La planification du sauvetage est souvent négligée, mais elle constitue une obligation légale. Un travailleur suspendu dans un harnais peut subir un traumatisme de suspension en quelques minutes s’il n’est pas secouru rapidement. Les employeurs doivent s’assurer que les travailleurs désignés savent effectuer les sauvetages, que l’équipement est disponible et en bon état et que des exercices ont lieu régulièrement.


La formation et le soutien offerts par l’ASFNB


L’ASFNB offre des formations qui favorisent directement le respect des exigences de protection contre les chutes et l’application de pratiques sécuritaires dans le secteur forestier et les industries connexes. Les principales formations comprennent :


  • Protection contre les chutes — Notions de base pour les travailleurs : Cette formation enseigne les principes fondamentaux de la protection contre les chutes, notamment l’évaluation des dangers, l’utilisation adéquate des systèmes individuels d’arrêt de chutes et la compréhension des exigences réglementaires.

  • Modules de sensibilisation au travail en hauteur et à la protection contre les chutes : Ces modules abordent la réglementation, les méthodes de travail sécuritaires et l’inspection de l’équipement pour les employés qui travaillent sur des échelles, des plates-formes et dans des aires surélevées.


Ces formations peuvent être offertes à distance ou sur place. Elles conviennent aux équipes forestières, aux travailleurs des scieries et aux employés du secteur manufacturier qui sont exposés à des risques de chute dans leurs tâches quotidiennes.
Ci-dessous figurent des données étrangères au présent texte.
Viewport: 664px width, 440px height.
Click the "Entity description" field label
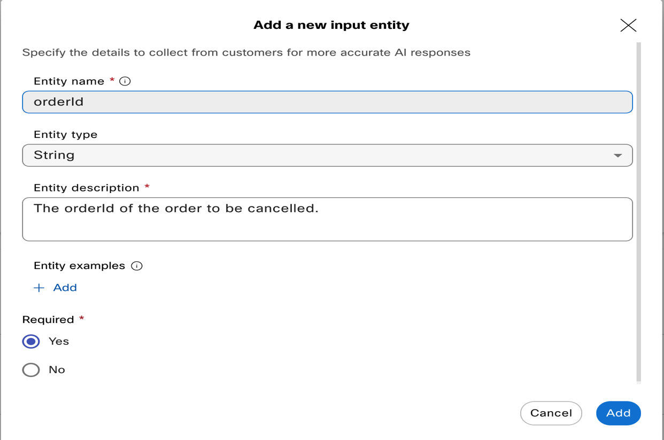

En combinant les directives réglementaires de Travail Sécuritaire NB avec les formations pratiques de l’ASFNB, les employeurs peuvent renforcer leur programme de prévention des chutes afin de respecter les exigences légales et de protéger les travailleurs dans leurs conditions réelles de travail.


Faites d’octobre votre mois de la protection contre les chutes


À l’approche de l’hiver, octobre est le moment idéal pour les employeurs de :


  • Passer en revue toutes les aires où les employés travaillent en hauteur et confirmer que les systèmes de protection contre les chutes respectent les exigences du Règlement général 91-191.

  • Inspecter les garde-corps, les plates-formes, les échelles et l’équipement d’arrêt de chutes afin de repérer les dommages ou l’usure avant l’arrivée du froid.

  • Mettre à jour les plans de protection contre les chutes et les procédures de sauvetage, particulièrement dans les lieux où les conditions changent au fil des saisons.

  • Prévoir des formations de mise à niveau auprès de l’ASFNB pour les travailleurs et les superviseurs qui utilisent des systèmes de protection contre les chutes.


Prendre ces mesures dès maintenant aide à prévenir les chutes, réduit le risque d’incidents graves et prépare votre milieu de travail aux défis de l’hiver.


Au Nouveau-Brunswick, la protection contre les chutes va au-delà du respect de la règle des 3 mètres. Elle repose sur des systèmes, de la formation et une culture de sécurité qui permettent aux travailleurs des exploitations forestières, des scieries et des usines de fabrication d’accomplir leurs tâches en toute sécurité, même lorsque les conditions sont moins favorables.